There are many obstacles to my potential status as a Five Star Chef. I suppose it’s problematic that I'm not overly ambitious to achieve this goal. Heck, I’ll settle for being a Three Comet Cook. We can’t all be stars, a few of us just gotta orbit, some have to streak across the night sky en route to another galaxy. As long as we don’t crash, leave a crater the size of Australia and bring permanent winter to the planet, what’s the harm? Essentially, I’m all about Laissez-faire food. Even as a kid, I didn't care about the fairy tales where a goose laid golden eggs or straw was spun into gold. I wanted magic cauldrons that would provide a delicious dinner with absolutely no effort. That’s the part of the perfect plot of Strega Nona by Tomie dePaola. Strega Nona is a “Grandma Witch” who sings for her supper.
Bubble, bubble, pasta pot,
Boil me some pasta, nice and hot,
I’m hungry and it’s time to sup,
Boil enough pasta to fill me up.
You can hear this spell sung here, by John McDonough. Give it a try over your favourite Cuisinart cookware tonight. What have you got to lose, amiright?
True Confessions Catholic Priests Don’t Care About #763: I didn’t read this as a child, nor was it read to me. I came across this book in my late 20s, while working at Chapters. I flipped through the gorgeous pictures and enticing text during a break, drooled on the page and ended up having to buy the book. I don’t give a fig what your KitchenAid mixer-ma-jig can do; I want this pasta pot.
Let’s review: a neurosis about cooking combined with intensely overprotective parenting sifted through several layers of guilt, chopped up with regret, stir vigorously and whaddya got? A serving of savoury stew for one. As I keep learning, all roads lead to home. My mother ruled our house with a cast iron fist in a velvet oven mitt. I wasn't allowed to boil water for tea. It was a No-fry zone; my Nancy Drew Cookbook, with all its 'Clues to Good Cooking,' was unwelcome at Château Fantetti.

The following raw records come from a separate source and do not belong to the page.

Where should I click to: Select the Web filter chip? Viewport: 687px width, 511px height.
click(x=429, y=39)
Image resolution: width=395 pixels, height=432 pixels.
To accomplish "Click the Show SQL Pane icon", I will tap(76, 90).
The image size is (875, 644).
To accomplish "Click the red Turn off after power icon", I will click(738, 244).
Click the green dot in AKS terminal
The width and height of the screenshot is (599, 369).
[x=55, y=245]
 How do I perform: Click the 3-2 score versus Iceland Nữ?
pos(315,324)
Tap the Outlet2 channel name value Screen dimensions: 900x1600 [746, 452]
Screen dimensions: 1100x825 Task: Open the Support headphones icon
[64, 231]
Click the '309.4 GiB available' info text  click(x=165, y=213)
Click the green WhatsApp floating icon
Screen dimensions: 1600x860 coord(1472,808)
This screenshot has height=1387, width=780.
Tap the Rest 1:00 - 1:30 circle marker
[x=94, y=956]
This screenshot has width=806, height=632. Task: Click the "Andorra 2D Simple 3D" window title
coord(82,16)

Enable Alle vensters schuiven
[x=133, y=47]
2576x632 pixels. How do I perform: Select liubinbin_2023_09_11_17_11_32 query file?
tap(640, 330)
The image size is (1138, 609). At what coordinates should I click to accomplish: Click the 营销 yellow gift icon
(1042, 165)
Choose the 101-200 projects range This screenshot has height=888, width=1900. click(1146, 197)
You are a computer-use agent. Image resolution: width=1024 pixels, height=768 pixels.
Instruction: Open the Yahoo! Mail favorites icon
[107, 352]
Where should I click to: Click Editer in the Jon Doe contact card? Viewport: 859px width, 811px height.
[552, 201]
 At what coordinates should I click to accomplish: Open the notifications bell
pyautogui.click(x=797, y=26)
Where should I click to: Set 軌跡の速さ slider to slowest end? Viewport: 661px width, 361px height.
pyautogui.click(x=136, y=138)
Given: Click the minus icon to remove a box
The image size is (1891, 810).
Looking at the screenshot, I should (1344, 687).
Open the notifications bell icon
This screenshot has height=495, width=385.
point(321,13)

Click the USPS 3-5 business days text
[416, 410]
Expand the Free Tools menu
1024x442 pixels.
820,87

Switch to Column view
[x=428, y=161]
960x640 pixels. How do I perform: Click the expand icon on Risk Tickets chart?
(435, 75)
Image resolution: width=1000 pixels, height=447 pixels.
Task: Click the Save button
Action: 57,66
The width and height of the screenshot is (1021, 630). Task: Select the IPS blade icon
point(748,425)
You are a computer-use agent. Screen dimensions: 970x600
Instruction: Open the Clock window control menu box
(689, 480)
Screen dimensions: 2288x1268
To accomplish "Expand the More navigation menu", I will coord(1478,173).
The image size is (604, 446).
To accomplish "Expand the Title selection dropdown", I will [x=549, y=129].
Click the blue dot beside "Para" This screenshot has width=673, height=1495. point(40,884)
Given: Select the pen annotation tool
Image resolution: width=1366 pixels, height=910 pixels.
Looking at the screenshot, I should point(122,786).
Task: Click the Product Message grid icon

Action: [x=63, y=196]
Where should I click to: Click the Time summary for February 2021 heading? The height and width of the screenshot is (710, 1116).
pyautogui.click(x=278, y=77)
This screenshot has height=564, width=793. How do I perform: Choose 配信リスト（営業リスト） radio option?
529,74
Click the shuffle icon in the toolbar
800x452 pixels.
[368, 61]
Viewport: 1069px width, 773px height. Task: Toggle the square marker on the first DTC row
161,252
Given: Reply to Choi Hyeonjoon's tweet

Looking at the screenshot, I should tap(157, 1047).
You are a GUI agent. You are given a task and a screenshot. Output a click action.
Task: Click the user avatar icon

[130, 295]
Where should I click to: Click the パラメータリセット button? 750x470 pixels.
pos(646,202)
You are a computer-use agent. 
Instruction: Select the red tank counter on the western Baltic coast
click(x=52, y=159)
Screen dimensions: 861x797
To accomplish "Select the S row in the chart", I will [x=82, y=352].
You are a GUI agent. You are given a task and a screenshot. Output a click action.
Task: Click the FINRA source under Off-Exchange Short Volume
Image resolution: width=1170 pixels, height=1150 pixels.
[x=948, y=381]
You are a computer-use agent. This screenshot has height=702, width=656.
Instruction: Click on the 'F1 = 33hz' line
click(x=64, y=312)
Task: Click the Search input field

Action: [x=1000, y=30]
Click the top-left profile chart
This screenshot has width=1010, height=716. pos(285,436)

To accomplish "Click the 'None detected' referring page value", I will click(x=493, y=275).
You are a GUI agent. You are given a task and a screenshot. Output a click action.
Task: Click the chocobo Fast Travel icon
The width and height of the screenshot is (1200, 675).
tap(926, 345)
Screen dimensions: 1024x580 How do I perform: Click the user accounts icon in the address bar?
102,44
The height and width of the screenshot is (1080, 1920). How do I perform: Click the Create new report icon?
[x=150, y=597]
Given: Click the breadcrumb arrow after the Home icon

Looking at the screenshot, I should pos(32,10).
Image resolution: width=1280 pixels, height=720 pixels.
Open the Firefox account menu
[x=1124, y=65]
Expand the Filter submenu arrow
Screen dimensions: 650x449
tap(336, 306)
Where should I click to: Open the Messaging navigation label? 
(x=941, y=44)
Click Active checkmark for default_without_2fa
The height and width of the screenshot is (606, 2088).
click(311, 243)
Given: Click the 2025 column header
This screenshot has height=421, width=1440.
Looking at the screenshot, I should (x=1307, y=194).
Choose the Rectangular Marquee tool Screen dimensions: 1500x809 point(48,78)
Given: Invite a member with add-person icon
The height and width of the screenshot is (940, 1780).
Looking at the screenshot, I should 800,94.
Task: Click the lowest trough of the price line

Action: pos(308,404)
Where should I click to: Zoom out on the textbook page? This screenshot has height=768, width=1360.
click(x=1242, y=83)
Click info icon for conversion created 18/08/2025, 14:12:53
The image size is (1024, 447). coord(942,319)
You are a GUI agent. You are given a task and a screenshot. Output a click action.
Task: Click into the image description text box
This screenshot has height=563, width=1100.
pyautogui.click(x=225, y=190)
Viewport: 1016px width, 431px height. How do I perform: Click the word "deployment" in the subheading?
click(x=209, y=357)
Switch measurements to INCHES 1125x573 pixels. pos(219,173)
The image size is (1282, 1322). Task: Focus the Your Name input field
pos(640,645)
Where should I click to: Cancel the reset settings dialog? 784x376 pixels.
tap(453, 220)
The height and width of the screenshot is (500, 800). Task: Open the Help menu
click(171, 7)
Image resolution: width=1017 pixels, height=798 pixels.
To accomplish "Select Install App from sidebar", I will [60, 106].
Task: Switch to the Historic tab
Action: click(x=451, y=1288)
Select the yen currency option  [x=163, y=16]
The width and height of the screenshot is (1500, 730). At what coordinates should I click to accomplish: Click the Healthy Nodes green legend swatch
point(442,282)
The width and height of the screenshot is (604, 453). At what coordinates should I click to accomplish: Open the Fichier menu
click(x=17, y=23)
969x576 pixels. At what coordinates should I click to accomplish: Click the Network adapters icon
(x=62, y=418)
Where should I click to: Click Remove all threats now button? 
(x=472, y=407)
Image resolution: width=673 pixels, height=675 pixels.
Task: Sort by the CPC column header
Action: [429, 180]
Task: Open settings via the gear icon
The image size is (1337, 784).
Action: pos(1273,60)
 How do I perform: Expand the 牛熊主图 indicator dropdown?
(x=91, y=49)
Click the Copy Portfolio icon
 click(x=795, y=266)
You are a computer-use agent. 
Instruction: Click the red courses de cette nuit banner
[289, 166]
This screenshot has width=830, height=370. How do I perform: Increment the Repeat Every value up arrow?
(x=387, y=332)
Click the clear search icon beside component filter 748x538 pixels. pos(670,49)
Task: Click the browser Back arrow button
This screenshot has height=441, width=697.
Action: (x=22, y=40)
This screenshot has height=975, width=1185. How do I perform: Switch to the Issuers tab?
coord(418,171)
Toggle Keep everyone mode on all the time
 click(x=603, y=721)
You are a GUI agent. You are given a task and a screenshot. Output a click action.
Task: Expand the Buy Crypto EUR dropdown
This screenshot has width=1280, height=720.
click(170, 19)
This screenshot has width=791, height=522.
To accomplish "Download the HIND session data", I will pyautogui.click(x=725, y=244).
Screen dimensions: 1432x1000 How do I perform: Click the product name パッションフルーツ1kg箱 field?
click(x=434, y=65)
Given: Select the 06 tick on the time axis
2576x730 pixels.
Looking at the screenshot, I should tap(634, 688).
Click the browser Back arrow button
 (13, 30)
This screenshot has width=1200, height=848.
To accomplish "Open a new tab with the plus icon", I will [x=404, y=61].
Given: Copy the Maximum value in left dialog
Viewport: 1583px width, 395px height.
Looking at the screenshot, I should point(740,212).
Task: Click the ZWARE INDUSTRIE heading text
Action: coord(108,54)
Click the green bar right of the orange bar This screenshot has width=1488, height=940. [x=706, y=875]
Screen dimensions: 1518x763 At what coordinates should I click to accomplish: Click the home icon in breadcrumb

Too make a long blog entry shorter, I got out as soon as I could, and my father put up with my mother’s tyranny for almost forty years. Our digestive tracts still retain the memories of scorched meals and nasty, appetite-suppressing fights. Then my dad divorced my mom, and lived for a brief time in a senior’s facility where the cook served turkey and spaghetti one day. Not as an either/or selection, on the same dish. My father’s 98-year-old, sharp-as-a-cookie-cutter table mate said, “In all my years, I've never seen anything like this on a plate.”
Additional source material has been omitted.